Disney is working on expanding capacity at its Disneyland and Disney World theme parks and is hoping to have them fully staffed by the end of the year, according to reports.
“At Walt Disney World, third quarter capacity levels were generally at or near our daily capacity levels,” Disney CFO Christine McCarthy said on the call, according to the Register. “Disneyland Resort also steadily increased attendance and capacity following its reopening at the end of April and particularly after the lifting of California state restrictions on June 15.”
The reopened parks provided a revenue bounce for the Walt Disney Co., which swung to a profit in its most recent quarter.
Revenue in the parks and products division surged to $4.3 billion from $1.1 billion a year ago, as theme parks closed last year were open for part or all of this year’s quarter.

WORK REQUEST: Continue the report on Disney's theme park capacity and quarterly earnings, starting right after its last sentence.

SUPPLIED INFORMATION:
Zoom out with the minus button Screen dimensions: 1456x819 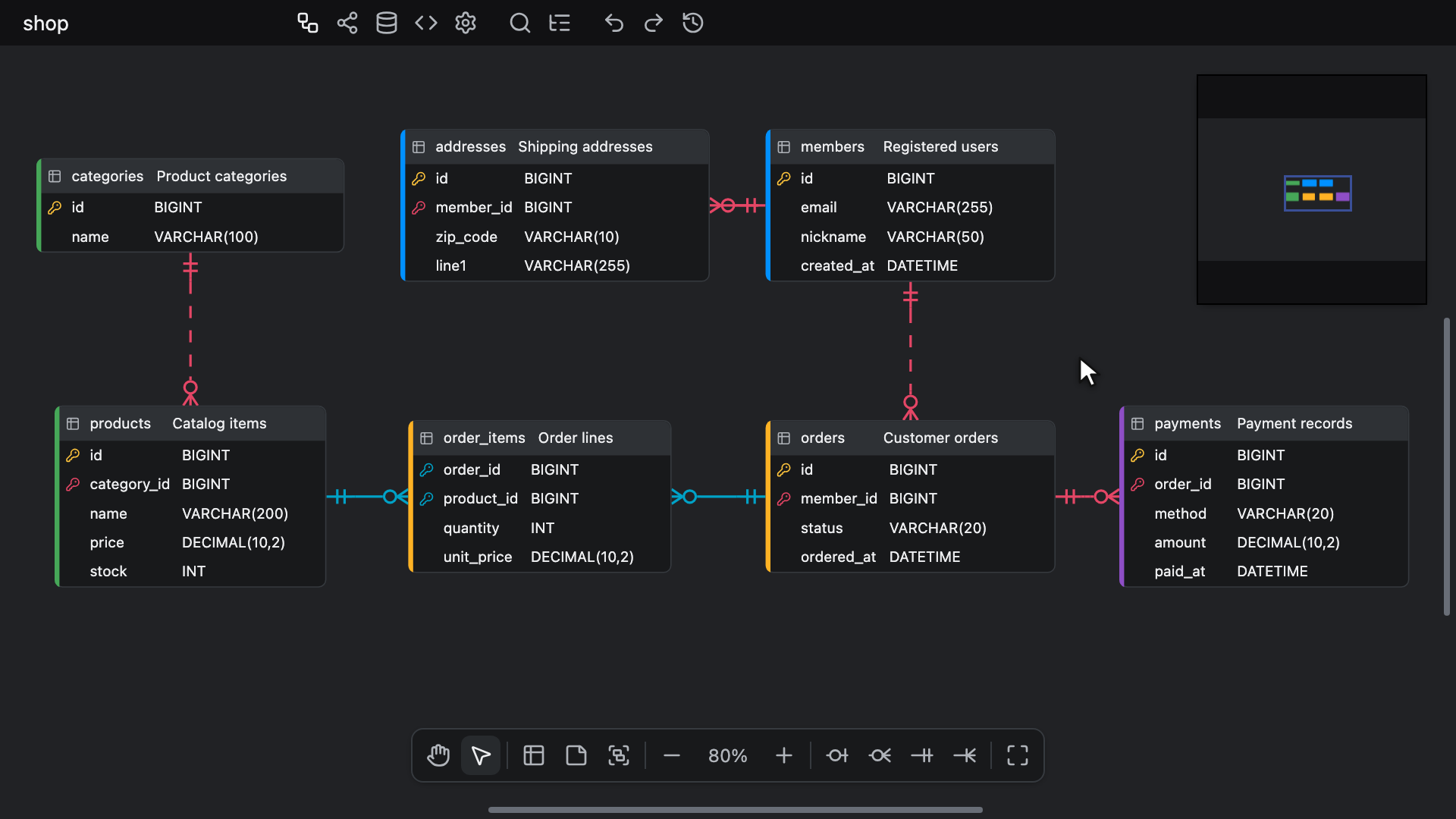coord(672,755)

ANSWER SECTION:
The effect of the pandemic lingers at the California and Florida parks. Disney is among the country’s largest employers to require worker vaccinations. It also announced in July that visitors to its U.S. theme parks must again wear masks indoors.
Asked about concerns about the infectious delta variant affecting the park business, Disney CEO Bob Chapek said on a call with analysts that the company sees “strong demand” at the parks continuing, although there have been group and convention cancellations.
Disney’s ability to keep its parks and resorts open “is clearly of the utmost importance to their bottom line,” said Third Bridge analyst Joe McCormack.
About 19,000 workers — or cast members, as Disney calls its employees — have returned to the Disneyland Resort after the company was forced to furlough and lay off cast members amid a year-long closure of California theme parks caused by the pandemic, the Register reported.
At its peak, the resort employed about 31,000 people, making it the city’s largest employer, Anaheim spokesman Mike Lyster told KTLA back in March.